For colony morphology, MABSC can switch from a smooth to a rough morphotype, which has been shown to be more invasive and associated with poor clinical outcomes [13, 14]. Our findings show that the rough morphotype was significantly associated with amikacin, clarithromycin, and imipenem resistance, while the smooth morphotype was associated with linezolid resistance. However, the correlations between MABSC morphotype and drug susceptibility are still limited and lacking clarity. A French study reported high MICs of imipenem and cefoxitin in the rough morphotype [31], which was consistent with our findings for imipenem. However, previous studies showed that the MABSC morphotype did not significantly impact antimicrobial susceptibility [32, 33]. Therefore, future genetic analysis of glycolipid (GLP) synthesis or transport genes [34] of MABSC clinical isolates should be performed to confirm their true morphotypes and should study their correlation with drug susceptibility or clinical outcomes.
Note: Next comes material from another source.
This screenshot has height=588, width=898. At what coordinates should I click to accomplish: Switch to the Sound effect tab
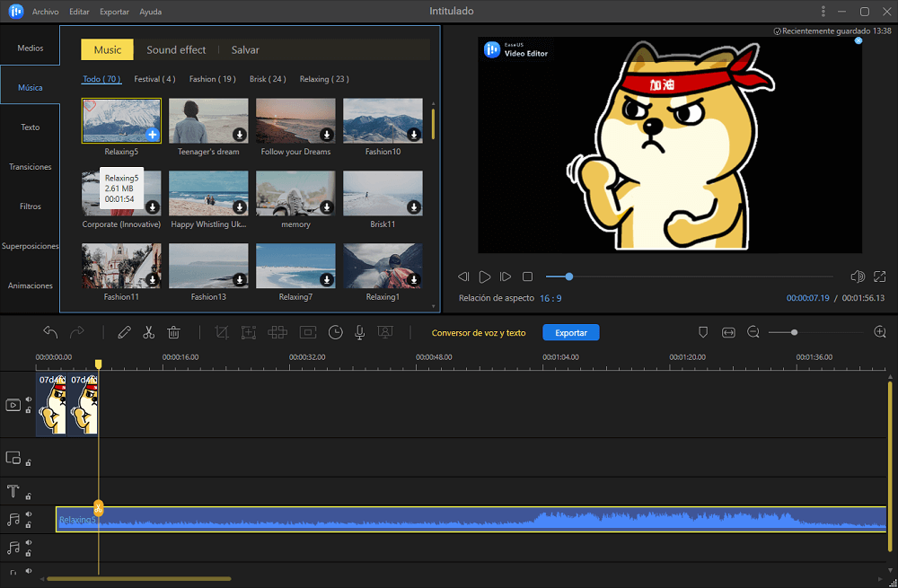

This study has many strengths, as it is the first study to investigate the clinical and microbiological associations of patients with MABSC infections in Thailand. However, there are some limitations in this study. First, this study included MABSC isolates from both treated and nontreated patients, which could affect the drug susceptibilities from the selection of resistant strains in treated patients. Second, the number of patients and MBO isolates was low. Third, the discrepant results between the phenotypic and genotypic susceptibilities of clarithromycin and amikacin were not further investigated using other methods, such as gene sequencing analysis. Last, this was a single-center study, and most patients came from Central Thailand. None of the patients living with HIV who were particularly vulnerable to NTM infection were recruited for this study. Therefore, these limitations could impact the statistical analysis and might not represent all MABSC isolates from the Thai population and patients living with HIV. Future studies will be conducted with additional patients and MABSC isolates, as well as genetic analysis of the genes associated with MABSC morphotypes and drug susceptibility.